I wouldn't want to add a convenience method which makes the wrong thing much easier than the right thing.

@bakkot I understand your concern, however, given the design of fetch and AbortSignal, it's already much, much easier to do the wrong thing than the right thing in a lot of contexts. Consider the following approaches of doing this same sort of lookahead search:

Naive approach

This is the sort of thing most people will opt for today. In part because the dance around AbortSignal and AbortError is a little fiddly, and also in part because in many cases people just don't care if they eat the perf hit of not aborting the fetch.

let currentSearch = '';
searchInput.addEventListener('input', async (e) => {
  const searchText = e.target.value;
  if (searchText !== currentSearch) {
    currentSearch = searchText;
    const response = await fetch(`/search?q={searchText)`);
    if (currentSearch !== searchText) return;

    if (response.ok) {
      const results = await response.json();
      if (currentSearch !== searchText) return;
      resultsList.innerHTML = results
        .map(result => `<li><a href="${result.href}">${result.text}</a></li>`)
        .join('');
    }
  }
});

Raw AbortSignal Approach

This is what you'd have to do today to do things the "correct" way using AbortSignal.

let ac;
let currentSearch = '';
searchInput.addEventListener('input', async (e) => {
  const searchText = e.target.value;
  ac?.abort();
  if (searchText !== currentSearch) {
    currentSearch = searchText;
    ac = new AbortController();
    try {
      const response = await fetch(`/search?q={searchText)`, { signal: ac.signal });

      if (response.ok) {
        const results = await response.json();
        resultsList.innerHTML = results
          .map(result => `<li><a href="${result.href}">${result.text}</a></li>`)
          .join('');
      }
    } catch (error) {
      if (error?.name !== 'AbortError') {
        throw error;
      }
    }
  }
});

Observables With Naive switchMap

Here we're emulating the naive approach above, just with observables.

let currentSearch = '';
searchInput.on('input')
  .map(e => e.target.value)
  .filter(searchText => searchText !== currentSearch)
  .switchMap(async (searchText) => {
    currentSearch = searchText;
    const response = await fetch(`/search?q={searchText)`);

    if (response.ok) {
      return await response.json();
    }
  })
  .subscribe((results) => {
    if (results) {
      resultsList.innerHTML = results
        .map(result => `<li><a href="${result.href}">${result.text}</a></li>`)
        .join('');
    }
  })

Observable With "Abort Aware" switchMap

In this implementation, switchMap provides an argument that is an AbortSignal that would abort when the "switch" occurred. switchMap would also be aware that errors that are AbortErrors can be handled gracefully, for ergonomic reasons.

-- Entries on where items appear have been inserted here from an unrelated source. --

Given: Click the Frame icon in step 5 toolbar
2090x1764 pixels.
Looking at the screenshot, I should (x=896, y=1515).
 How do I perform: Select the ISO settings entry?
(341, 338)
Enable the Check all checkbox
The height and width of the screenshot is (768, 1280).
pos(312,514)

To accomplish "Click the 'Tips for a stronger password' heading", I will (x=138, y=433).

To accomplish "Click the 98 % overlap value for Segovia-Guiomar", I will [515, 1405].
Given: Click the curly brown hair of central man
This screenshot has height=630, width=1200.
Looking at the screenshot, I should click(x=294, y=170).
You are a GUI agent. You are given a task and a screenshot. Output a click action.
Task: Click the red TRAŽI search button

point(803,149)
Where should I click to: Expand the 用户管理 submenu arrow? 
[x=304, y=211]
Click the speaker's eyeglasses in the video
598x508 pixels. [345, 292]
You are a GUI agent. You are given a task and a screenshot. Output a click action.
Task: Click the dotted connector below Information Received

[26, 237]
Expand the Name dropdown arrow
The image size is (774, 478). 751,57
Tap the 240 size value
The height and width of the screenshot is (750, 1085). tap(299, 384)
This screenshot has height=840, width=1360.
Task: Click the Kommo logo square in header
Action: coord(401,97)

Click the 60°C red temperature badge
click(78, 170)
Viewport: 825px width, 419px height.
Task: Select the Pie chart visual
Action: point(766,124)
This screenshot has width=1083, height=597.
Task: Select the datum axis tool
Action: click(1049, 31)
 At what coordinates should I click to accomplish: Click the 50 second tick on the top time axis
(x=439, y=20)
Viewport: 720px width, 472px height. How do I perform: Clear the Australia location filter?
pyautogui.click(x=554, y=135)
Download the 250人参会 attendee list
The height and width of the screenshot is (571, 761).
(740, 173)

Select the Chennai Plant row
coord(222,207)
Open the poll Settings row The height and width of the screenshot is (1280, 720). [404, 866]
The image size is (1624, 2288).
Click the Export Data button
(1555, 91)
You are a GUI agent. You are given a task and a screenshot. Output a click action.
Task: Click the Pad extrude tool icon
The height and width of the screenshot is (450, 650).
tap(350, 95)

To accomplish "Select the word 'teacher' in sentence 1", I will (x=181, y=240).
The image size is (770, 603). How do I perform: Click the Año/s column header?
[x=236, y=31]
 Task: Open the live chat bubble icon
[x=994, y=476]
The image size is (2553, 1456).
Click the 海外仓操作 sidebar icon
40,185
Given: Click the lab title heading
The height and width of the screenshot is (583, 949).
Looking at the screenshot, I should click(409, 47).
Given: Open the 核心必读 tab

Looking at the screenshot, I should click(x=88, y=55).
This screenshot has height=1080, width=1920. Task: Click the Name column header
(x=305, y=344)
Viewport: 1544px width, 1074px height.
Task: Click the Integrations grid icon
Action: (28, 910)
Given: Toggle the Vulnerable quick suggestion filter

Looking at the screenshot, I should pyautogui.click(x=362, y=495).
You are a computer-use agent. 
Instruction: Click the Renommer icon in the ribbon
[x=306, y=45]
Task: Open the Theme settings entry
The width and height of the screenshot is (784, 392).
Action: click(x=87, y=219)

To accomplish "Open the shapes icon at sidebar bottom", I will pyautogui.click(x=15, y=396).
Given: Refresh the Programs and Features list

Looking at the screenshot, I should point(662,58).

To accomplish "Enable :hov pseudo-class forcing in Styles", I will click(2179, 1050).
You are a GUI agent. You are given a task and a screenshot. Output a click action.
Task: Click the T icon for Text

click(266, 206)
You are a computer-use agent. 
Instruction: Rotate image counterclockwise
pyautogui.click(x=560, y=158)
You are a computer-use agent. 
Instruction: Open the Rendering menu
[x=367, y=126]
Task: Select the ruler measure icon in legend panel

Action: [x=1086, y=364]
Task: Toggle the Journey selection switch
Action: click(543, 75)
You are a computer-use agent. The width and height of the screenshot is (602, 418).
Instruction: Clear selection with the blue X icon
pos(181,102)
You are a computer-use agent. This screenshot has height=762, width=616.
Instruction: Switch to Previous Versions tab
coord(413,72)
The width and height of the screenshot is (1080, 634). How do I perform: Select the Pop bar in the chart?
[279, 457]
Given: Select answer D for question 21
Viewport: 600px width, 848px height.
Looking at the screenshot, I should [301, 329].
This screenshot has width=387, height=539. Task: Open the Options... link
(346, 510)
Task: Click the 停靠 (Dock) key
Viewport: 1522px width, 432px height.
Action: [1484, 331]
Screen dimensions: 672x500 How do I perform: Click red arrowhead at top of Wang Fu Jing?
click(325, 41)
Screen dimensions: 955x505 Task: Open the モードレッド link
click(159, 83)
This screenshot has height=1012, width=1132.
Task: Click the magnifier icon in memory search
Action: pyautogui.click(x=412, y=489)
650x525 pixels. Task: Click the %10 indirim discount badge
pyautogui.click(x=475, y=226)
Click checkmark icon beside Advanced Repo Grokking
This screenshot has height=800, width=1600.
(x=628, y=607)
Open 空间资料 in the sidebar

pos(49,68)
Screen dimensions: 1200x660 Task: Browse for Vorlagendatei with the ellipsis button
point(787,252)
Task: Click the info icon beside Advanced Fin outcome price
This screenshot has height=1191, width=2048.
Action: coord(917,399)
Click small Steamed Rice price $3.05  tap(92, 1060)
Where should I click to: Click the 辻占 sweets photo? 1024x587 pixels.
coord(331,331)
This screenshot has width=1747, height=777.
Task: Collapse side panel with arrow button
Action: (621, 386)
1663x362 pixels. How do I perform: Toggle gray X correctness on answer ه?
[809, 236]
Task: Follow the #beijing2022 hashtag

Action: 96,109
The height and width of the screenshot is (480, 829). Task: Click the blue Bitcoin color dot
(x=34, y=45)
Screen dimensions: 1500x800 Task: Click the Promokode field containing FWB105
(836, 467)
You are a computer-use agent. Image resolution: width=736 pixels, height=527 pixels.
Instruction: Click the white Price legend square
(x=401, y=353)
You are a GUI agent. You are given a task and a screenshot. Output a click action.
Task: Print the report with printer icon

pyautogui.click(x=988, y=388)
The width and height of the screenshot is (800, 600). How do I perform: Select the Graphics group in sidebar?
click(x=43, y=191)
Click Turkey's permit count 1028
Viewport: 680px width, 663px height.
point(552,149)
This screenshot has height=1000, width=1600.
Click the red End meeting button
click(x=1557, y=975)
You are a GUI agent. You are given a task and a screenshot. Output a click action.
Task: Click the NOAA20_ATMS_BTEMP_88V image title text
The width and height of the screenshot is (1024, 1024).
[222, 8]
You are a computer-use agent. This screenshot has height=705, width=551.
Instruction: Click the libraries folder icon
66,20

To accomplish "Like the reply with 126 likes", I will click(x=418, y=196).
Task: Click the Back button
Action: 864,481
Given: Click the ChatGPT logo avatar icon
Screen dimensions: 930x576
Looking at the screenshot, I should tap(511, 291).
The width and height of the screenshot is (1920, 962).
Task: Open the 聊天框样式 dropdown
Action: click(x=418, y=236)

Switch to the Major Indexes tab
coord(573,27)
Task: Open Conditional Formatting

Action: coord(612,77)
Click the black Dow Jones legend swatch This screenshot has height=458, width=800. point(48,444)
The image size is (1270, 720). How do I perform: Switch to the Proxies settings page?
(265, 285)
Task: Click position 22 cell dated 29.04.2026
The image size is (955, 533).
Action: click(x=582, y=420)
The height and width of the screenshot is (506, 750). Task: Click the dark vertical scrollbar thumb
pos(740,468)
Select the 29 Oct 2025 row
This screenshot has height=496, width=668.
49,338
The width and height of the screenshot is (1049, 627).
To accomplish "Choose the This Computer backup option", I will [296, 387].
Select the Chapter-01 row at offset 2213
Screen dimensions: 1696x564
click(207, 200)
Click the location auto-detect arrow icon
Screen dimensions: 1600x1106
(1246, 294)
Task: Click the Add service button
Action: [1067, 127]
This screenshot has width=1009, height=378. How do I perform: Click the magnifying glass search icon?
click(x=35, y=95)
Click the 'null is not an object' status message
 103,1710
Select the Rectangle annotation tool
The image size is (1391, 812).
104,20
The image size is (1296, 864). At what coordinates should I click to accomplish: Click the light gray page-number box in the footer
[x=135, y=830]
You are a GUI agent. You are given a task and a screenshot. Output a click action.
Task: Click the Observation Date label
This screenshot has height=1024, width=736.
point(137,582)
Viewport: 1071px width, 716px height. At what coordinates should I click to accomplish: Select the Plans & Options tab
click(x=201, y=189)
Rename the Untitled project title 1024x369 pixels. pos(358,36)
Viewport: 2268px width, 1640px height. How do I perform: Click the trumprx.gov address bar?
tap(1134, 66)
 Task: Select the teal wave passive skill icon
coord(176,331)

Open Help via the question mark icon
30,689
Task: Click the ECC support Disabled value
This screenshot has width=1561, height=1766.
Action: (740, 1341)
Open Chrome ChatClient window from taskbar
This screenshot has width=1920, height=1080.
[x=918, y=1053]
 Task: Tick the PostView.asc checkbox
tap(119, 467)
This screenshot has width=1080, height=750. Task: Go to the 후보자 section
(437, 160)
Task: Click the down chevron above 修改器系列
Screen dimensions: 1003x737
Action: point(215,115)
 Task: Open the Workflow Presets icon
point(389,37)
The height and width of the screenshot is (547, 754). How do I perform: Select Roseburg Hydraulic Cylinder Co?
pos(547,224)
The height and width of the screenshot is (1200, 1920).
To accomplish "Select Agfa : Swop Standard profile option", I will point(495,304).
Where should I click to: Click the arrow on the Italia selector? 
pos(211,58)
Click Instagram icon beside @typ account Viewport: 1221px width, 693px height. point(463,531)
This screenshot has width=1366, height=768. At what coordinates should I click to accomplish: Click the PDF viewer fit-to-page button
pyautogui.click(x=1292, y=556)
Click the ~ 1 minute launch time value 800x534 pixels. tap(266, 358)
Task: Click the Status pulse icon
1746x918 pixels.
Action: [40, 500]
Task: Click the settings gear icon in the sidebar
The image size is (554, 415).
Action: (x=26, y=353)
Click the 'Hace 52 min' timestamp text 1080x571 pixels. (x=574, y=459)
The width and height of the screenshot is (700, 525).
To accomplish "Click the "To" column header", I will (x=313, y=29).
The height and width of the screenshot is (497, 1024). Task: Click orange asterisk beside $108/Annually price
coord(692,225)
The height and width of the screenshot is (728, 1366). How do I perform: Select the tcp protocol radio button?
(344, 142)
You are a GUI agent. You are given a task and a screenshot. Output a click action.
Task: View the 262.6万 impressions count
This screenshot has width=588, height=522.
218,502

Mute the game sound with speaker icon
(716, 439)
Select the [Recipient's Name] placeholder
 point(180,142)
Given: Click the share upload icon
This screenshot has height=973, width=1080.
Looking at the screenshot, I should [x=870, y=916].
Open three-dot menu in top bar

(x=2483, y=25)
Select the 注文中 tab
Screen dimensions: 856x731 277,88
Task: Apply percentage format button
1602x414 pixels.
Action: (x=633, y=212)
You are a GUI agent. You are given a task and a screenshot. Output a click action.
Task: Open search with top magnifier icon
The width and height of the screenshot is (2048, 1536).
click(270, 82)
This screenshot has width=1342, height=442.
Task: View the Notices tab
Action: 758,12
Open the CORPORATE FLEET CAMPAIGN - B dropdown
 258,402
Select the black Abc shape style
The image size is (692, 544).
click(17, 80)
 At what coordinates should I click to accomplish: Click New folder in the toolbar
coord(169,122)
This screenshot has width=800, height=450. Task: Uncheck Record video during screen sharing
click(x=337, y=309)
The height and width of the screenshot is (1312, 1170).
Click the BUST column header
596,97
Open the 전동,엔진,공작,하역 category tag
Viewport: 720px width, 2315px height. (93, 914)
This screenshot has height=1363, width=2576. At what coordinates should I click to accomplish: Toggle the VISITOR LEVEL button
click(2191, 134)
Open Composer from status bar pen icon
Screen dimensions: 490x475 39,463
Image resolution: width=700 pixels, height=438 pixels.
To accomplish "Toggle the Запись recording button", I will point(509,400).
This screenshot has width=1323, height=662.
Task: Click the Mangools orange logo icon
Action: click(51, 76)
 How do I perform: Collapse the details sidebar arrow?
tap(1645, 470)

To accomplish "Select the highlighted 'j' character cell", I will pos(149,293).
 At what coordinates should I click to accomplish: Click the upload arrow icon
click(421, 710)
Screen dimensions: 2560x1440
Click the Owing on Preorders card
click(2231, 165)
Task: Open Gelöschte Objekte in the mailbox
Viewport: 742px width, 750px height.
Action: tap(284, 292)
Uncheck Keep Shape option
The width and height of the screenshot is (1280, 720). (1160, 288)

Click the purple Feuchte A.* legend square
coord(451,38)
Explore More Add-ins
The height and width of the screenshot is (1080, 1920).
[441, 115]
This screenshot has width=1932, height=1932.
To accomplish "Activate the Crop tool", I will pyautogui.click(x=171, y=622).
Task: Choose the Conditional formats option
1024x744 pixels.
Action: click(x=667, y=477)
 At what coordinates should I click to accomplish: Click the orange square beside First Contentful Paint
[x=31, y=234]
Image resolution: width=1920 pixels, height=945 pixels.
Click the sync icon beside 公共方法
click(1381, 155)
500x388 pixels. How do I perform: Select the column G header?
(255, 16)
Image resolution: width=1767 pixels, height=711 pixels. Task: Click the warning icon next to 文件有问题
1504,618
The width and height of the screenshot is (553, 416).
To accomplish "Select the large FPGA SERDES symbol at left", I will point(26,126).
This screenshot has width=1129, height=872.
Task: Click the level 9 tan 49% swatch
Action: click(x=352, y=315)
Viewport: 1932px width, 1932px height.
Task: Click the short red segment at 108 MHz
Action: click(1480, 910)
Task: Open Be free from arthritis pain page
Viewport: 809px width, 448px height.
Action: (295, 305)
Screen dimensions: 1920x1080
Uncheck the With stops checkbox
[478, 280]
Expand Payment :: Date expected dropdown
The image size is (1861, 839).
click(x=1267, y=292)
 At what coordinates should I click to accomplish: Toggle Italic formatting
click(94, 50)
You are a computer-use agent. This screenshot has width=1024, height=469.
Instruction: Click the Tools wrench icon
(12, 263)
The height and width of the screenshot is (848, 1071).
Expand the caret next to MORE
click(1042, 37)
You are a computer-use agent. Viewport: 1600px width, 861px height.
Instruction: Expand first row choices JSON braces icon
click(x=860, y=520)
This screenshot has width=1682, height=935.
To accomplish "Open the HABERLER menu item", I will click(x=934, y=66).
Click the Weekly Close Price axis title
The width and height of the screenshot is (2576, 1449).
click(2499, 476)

Notice it's barely different than the naive observable approach above.

let currentSearch = '';
searchInput.on('input')
  .map(e => e.target.value)
  .filter(searchText => searchText !== currentSearch)
  .switchMap(async (searchText, i, signal) => { //<-- 
    currentSearch = searchText;
    const response = await fetch(`/search?q={searchText)`, { signal }); // <--

    if (response.ok) {
      return await response.json();
    }
  })
  .subscribe((results) => {
    if (results) {
      resultsList.innerHTML = results
        .map(result => `<li><a href="${result.href}">${result.text}</a></li>`)
        .join('');
    }
  })
tabatkins commented 8 months ago

Yup, I was about to type up a similar (tho much less detailed) response - the lack of a switchMap makes an even more wrong implementation the easiest thing to do, with worse results for the user. Thinking about how we can make this pattern even better is very useful, but we shouldn't discard it just because it's not perfect. The pattern it's addressing will be written anyway, just wrongly.

bakkot commented 8 months ago

Edit: I wrote a thing here which I think was wrong given how flatMap actually works. I'll have to think more about the differences here.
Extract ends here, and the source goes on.